* **WHAT YOU SHOULD DO**:
Write out again only the lines that run from the start of the entries to the line containing "Xi Liu (84, 40)", both included.

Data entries
▼

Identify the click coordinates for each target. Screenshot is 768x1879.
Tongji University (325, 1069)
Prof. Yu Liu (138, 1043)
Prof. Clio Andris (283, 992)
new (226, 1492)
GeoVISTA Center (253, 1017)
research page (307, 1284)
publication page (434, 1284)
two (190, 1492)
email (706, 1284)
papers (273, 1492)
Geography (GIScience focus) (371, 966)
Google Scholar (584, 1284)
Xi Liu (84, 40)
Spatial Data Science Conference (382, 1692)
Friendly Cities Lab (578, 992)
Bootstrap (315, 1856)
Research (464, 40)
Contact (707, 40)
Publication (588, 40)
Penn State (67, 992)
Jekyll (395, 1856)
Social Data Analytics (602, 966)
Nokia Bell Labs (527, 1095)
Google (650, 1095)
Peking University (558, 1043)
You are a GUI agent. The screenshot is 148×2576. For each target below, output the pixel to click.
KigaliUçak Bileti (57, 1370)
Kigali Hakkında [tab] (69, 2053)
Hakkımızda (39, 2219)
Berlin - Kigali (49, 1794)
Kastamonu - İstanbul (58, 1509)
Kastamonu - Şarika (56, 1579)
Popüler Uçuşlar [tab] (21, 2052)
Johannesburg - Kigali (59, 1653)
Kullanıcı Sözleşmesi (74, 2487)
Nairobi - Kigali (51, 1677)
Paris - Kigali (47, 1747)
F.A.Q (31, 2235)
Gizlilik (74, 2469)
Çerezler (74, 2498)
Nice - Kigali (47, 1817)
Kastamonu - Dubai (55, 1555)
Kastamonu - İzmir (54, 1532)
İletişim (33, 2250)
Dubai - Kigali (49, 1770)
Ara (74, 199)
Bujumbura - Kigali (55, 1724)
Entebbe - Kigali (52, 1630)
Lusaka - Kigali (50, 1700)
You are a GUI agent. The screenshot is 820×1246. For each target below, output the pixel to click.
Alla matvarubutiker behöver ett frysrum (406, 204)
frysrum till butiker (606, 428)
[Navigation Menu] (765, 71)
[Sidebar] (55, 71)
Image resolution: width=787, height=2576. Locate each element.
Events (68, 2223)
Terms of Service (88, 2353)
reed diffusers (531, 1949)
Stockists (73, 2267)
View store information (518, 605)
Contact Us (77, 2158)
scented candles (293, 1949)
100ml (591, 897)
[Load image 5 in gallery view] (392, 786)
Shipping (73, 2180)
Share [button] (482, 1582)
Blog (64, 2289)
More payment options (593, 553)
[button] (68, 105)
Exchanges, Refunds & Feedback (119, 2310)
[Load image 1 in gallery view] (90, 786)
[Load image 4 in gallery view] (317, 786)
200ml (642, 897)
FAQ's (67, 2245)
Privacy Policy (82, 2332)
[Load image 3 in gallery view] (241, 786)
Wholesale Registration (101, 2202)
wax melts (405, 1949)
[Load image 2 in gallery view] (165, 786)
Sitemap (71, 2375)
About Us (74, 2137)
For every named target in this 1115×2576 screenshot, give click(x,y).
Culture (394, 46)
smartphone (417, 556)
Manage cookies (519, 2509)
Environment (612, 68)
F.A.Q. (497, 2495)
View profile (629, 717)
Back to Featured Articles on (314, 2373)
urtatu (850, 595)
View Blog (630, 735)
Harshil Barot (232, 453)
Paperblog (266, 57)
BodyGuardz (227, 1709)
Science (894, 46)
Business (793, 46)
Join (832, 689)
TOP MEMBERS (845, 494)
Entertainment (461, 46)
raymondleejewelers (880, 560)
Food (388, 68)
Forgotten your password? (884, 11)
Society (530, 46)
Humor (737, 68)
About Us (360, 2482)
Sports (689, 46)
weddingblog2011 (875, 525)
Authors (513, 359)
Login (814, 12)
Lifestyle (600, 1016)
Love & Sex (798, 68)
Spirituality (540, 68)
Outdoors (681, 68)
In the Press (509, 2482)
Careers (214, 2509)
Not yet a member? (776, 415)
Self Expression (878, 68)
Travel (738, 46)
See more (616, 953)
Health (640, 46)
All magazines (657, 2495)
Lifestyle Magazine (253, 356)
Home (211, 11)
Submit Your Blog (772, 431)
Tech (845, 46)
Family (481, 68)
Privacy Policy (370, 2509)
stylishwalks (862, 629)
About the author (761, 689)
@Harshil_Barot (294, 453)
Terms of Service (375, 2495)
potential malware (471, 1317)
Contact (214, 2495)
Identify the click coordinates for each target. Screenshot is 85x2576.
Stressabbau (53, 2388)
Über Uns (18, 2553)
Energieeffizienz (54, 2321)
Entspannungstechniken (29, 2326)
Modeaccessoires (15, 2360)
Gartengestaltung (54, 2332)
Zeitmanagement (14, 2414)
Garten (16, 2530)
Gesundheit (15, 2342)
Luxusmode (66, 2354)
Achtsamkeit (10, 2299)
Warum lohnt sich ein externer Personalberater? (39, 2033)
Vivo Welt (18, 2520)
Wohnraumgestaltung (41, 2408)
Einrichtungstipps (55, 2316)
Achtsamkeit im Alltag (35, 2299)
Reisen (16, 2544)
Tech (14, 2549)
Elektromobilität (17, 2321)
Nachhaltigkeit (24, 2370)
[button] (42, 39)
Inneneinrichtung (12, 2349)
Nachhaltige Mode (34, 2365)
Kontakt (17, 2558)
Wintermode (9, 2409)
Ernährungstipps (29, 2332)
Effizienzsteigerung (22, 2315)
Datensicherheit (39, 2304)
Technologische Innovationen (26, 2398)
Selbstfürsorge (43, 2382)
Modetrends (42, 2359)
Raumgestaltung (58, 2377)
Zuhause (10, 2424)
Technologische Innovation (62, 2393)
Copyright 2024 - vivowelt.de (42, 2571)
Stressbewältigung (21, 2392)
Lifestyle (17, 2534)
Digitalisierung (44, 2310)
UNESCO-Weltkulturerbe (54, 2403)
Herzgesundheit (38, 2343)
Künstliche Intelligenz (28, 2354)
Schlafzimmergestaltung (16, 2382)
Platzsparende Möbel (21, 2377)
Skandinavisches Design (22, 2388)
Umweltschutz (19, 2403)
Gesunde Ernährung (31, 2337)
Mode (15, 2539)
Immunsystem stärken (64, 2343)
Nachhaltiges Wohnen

▲

* **ANSWER**:
Identify the click coordinates for each target. Screenshot is 768x1879.
Tongji University (325, 1069)
Prof. Yu Liu (138, 1043)
Prof. Clio Andris (283, 992)
new (226, 1492)
GeoVISTA Center (253, 1017)
research page (307, 1284)
publication page (434, 1284)
two (190, 1492)
email (706, 1284)
papers (273, 1492)
Geography (GIScience focus) (371, 966)
Google Scholar (584, 1284)
Xi Liu (84, 40)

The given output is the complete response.